Cluster orphan fields to surface candidate new modules.
Idempotently re-run on the same form as schema or catalog evolves.

Human · Judgment

Confirm AI's proposals — every checkpoint is a ratification gate.
Resolve drift between conflicting mappings on different forms.
Decide universal versus tenant-specific data classification.
Interpret operational reality — what the form is actually used for.
Approve or reject candidate new modules surfaced by orphan clusters.
Write the ADRs that record catalog and schema changes.
Sit with the funeral home expert and capture the un-formalized steps.

Cross-Form Analysis

Where per-form work compounds.

One form tells you a little. Twenty forms together tell you whether the module catalog is right, whether the schema is right, whether the case-flow sequencing matches operational reality. Analysis runs at checkpoints — not after every form, and not only at the end.

When analysis runs

Default cadence

After every 20–30 newly approved forms accumulate. Pattern strength grows with batch size.

At flow boundaries

When all forms for a case flow (standard burial, direct cremation) reach approved status.

Orphan threshold

When clusters of unmapped fields exceed ~10 with similar candidate-module hypotheses.

Before major change

Before any catalog or schema change is contemplated, so the change is informed by the current cross-form view.

The six analysis passes

§6.1

Module catalog reconciliation

For each workflow module: does the catalog's declared inputs and outputs match what the form mappings actually imply?

→ analysis-vs-modules.md

§6.2

Module catalog gap analysis

Cluster the orphan fields. Multiple forms missing the same producer is strong evidence for a candidate new module.

→ candidate ADR proposals

§6.3

Envelope schema reconciliation

Resolve semantic conflicts in proposed envelope keys across forms. Promote stable patterns; merge subtle duplicates.

→ analysis-vs-envelope.md

§6.4

Sequencing reconciliation

Compare Kearney's actual case-flow sequence to our hypothesized starter templates. Revise the templates where reality diverges.

→ sequencing-<flow>.md

§6.5

Medium analysis

What stays paper, what becomes digital, what gets scanned and attached.
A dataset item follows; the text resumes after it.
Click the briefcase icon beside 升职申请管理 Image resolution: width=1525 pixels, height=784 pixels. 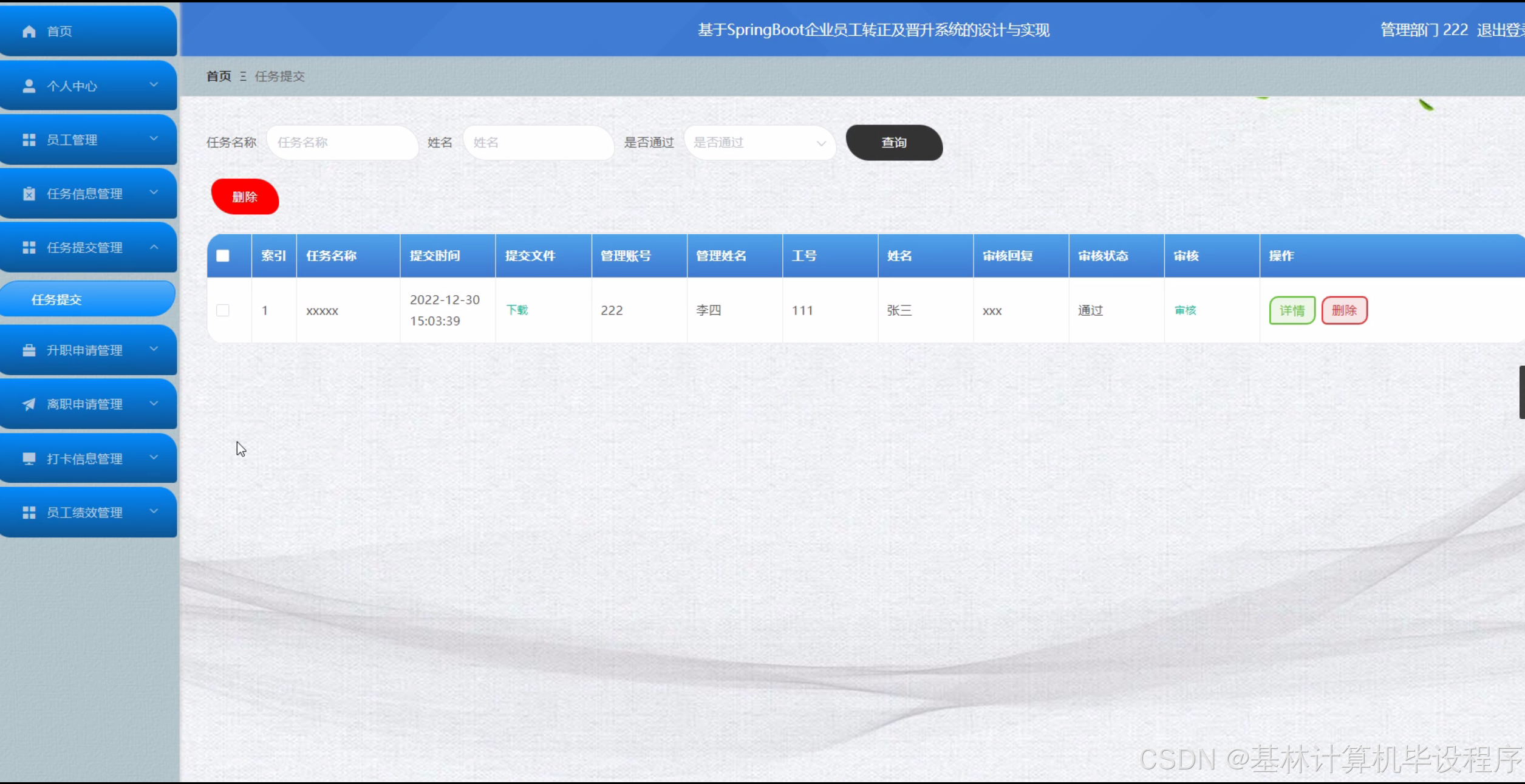pyautogui.click(x=29, y=350)
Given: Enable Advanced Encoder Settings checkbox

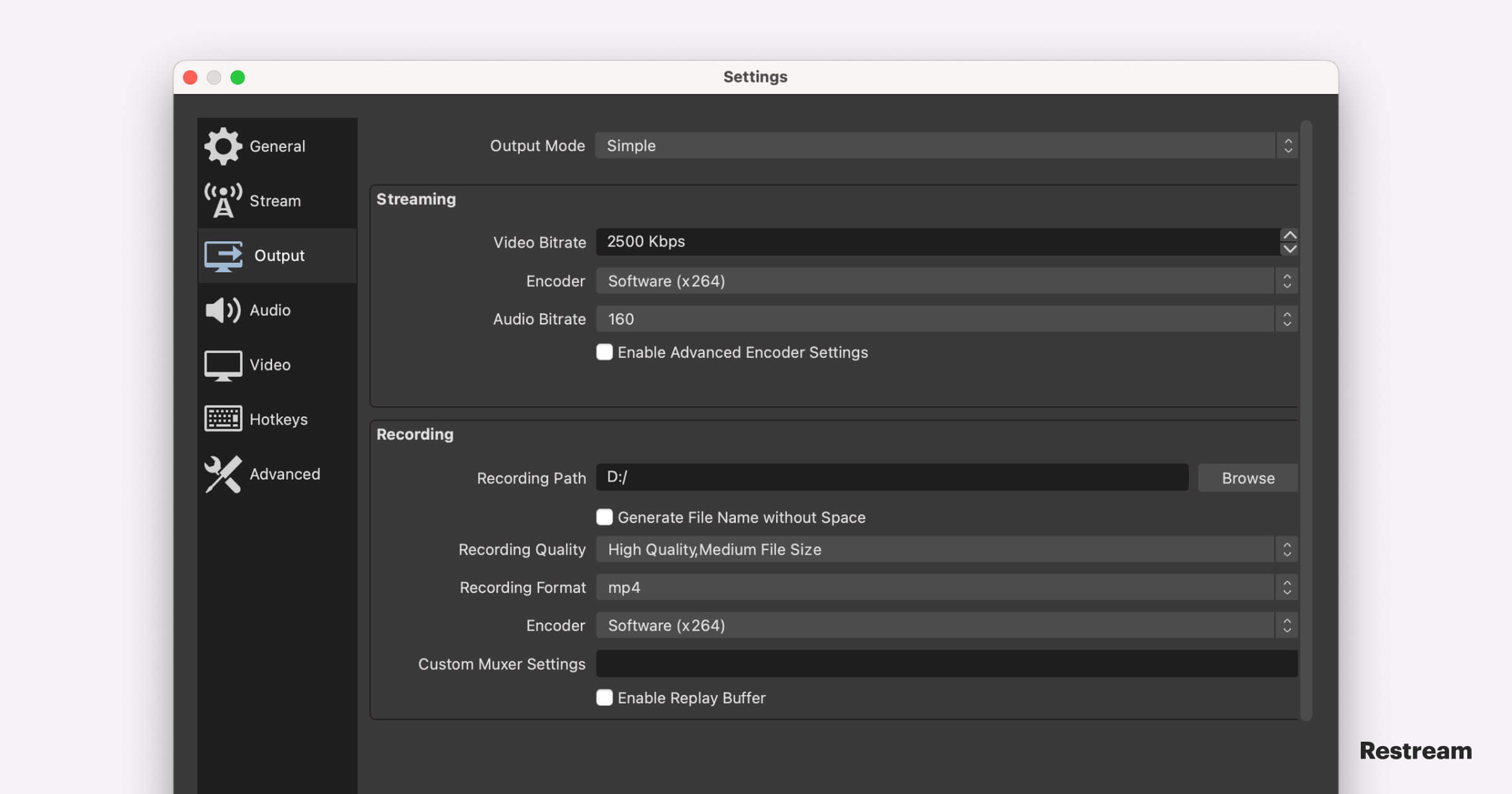Looking at the screenshot, I should pos(605,352).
Informs gated approval and signature flows.

→ analysis-vs-envelope.md

§6.6

Workflow composition (deferred)

For each case flow: the complete module pipeline, the fields produced by it, and the fields requiring manual UI entry. Runs after at least one flow is fully approved.
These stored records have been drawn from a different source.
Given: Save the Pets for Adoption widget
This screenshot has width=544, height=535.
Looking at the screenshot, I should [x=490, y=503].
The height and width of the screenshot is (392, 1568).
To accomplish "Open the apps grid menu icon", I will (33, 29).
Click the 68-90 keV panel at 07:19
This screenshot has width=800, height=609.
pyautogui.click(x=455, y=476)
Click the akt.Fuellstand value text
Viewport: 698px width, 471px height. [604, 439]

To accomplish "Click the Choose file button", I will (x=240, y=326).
→ workflow-composition-<flow>.md

What comes out the other end

Outputs that unblock the rest of the project.

The forms registry is not a documentation exercise. Every output feeds a downstream decision — design work, schema migration, ADR proposals, or the customer-facing workflow configuration.

Workflow configurations

For each case flow, the complete module pipeline plus the list of UI inputs Matt needs to design. This is the customer-facing deliverable — what Kearney's workflow actually looks like.

Candidate ADRs

Catalog refinements, new modules, envelope schema changes, schema migrations. All recorded as architecture decisions, not absorbed silently into code.

Design inputs for Matt

Concrete field lists for intake screens, prep room views, family-facing surfaces. Designed against real data, not assumed data.
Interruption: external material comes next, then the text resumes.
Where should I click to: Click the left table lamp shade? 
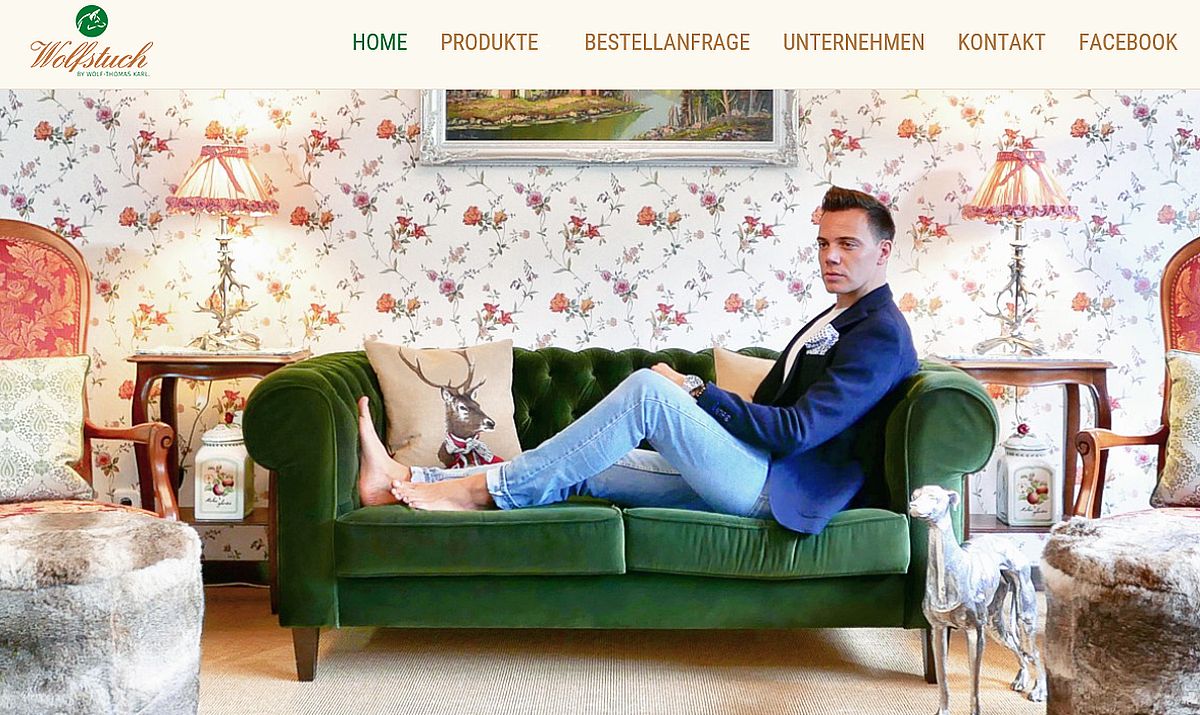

An asset for every future tenant

Forms catalogued for Kearney are the starting point for funeral home #2, #3, #4. Subsequent onboarding of new funeral homes gets dramatically faster as the vocabulary accumulates.

Where this fits

Kearney first. Everyone else benefits.

Kearney is the first tenant, so its forms are the seed. Every form processed teaches the AI prompts more about what real funeral home data looks like. By tenant #2, most forms will match existing entries — and most workflow configurations will already be defined. The registry is the asset that compounds across tenants; Kearney's work is the cost of building it.

This is also the discovery moment for the product itself. The forms may reveal that some "MVP" features should slip to Phase 2 — or that some "Phase 2" features are actually mandatory. That's the exercise working correctly, not failing.